Spunta un nuovo fascicolo aperto dalla procura di Arezzo sulle vicende della ex Banca Etruria (finita in “risoluzione” nel 2015 e la cui bancarotta ha mandato in fumo i risparmi di molte famiglie): si tratta di uno spezzone di indagine che riguarda la vendita di obbligazioni subordinate alla clientela retail. Titoli estremamente rischiosi per i piccoli risparmiatori, dal momento che il rimborso non è previsto nel caso di fallimento della banca. Tra gli indagati per non aver fornito le necessarie informazioni alla Consob (e dunque il reato ipotizzato è “falso in prospetto”) c’è anche Pier Luigi Boschi, padre dell’ex Ministro e oggi Sottosegretario Maria Elena Boschi, e già vicepresidente dell’istituto di credito.

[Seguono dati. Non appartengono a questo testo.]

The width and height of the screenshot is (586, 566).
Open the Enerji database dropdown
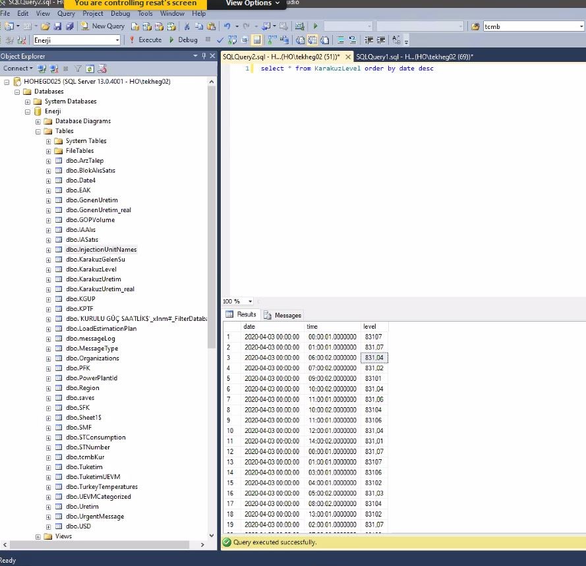(x=116, y=40)
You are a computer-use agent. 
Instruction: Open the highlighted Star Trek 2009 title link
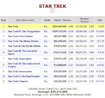coord(13,26)
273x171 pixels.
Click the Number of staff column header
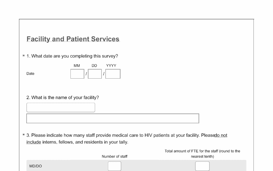(114, 156)
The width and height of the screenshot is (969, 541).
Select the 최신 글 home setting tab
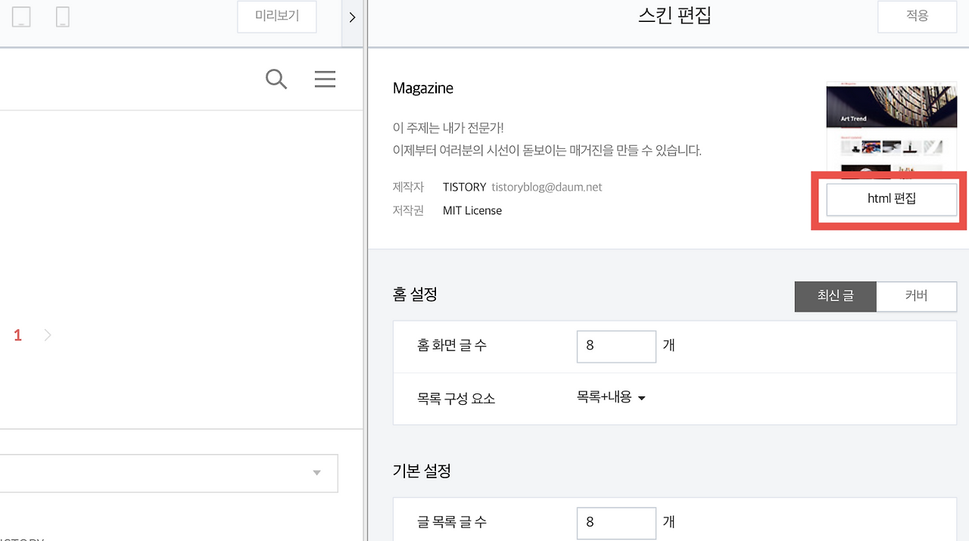click(835, 297)
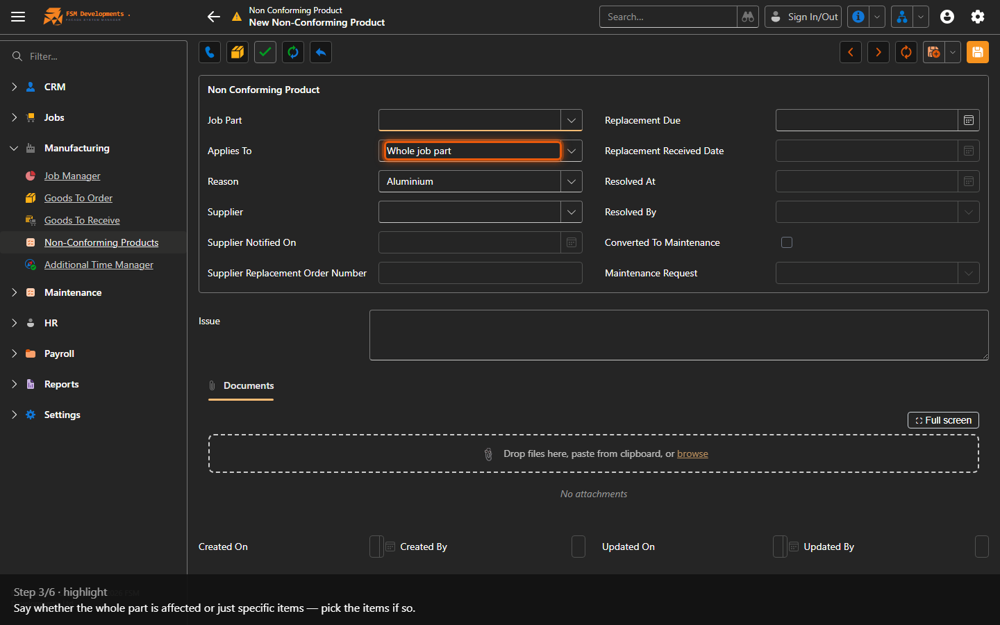This screenshot has width=1000, height=625.
Task: Open Goods To Order in the sidebar
Action: (78, 198)
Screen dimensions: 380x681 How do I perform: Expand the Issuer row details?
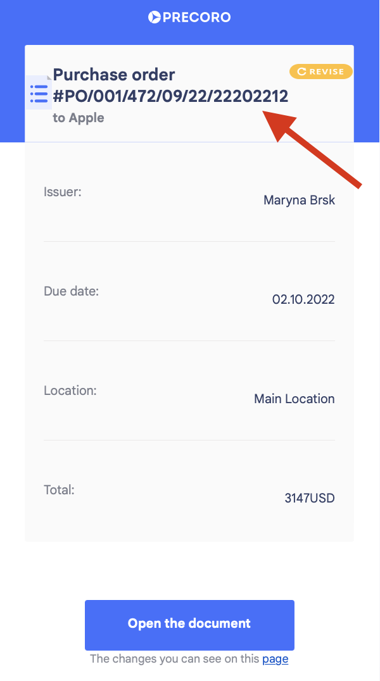tap(189, 196)
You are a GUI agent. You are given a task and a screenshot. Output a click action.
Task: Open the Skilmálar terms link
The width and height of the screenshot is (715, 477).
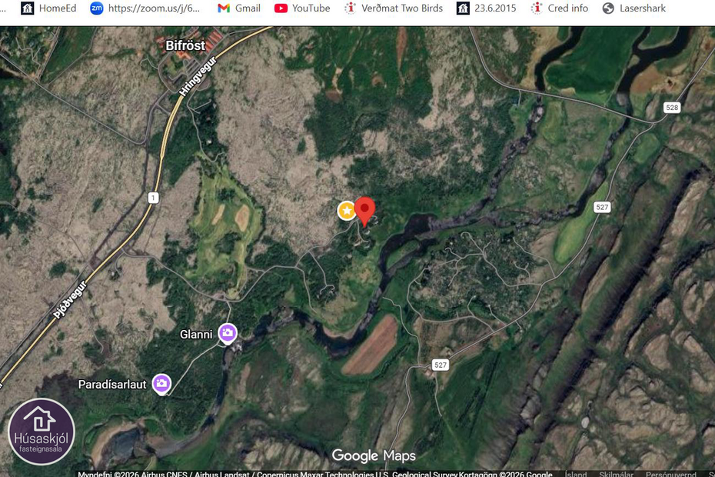pyautogui.click(x=615, y=474)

La polemica è tutta politica, e investe il pm di Arezzo Roberto Rossi, che giovedì scorso, di fronte a deputati e senatori della Commissione d’inchiesta sulle banche, aveva omesso di menzionare l’apertura del nuovo fascicolo, anzi escludendo che Boschi fosse coinvolto nelle indagini. Rossi, per questo, potrebbe essere sentito dal Consiglio Superiore della Magistratura.

Questo episodio si va ad aggiungere alla serie di leggerezze che la magistratura sembra aver riservato ai fascicoli dedicati alle banche italiane. Non può non venire alla mente il caso della morte di David Rossi, capo della comunicazione della Banca Monte dei Paschi di Siena. Nel Gennaio del 2013 l’istituto di credito entra in affanno e interviene il fondo salvabanche. A Marzo David Rossi vola dalla finestra del suo ufficio. Per il magistrato Nicola Marini e l’aggiunto Aldo Natalini, si trattò sin da subito di suicidio. Due anni dopo una nuova inchiesta, avviata dal pm Andrea Boni, ha reso evidenti tutte le falle, le carenze, i buchi della prima indagine con atti ritenuti dagli stessi periti nominati dalla procura al limite della sciatteria. Tanto da mostrare come il suicidio, ipotizzato dai magistrati, non è l’unico scenario plausibile. Sono troppe le cose che non tornano nella ricostruzione compiuta dalla magistratura, tanto per il prima quanto per il durante e il dopo la morte di David Rossi.

E quindi può insorgere un ragionevole dubbio sul rapporto che intercorre in Italia tra istituti bancari e magistratura.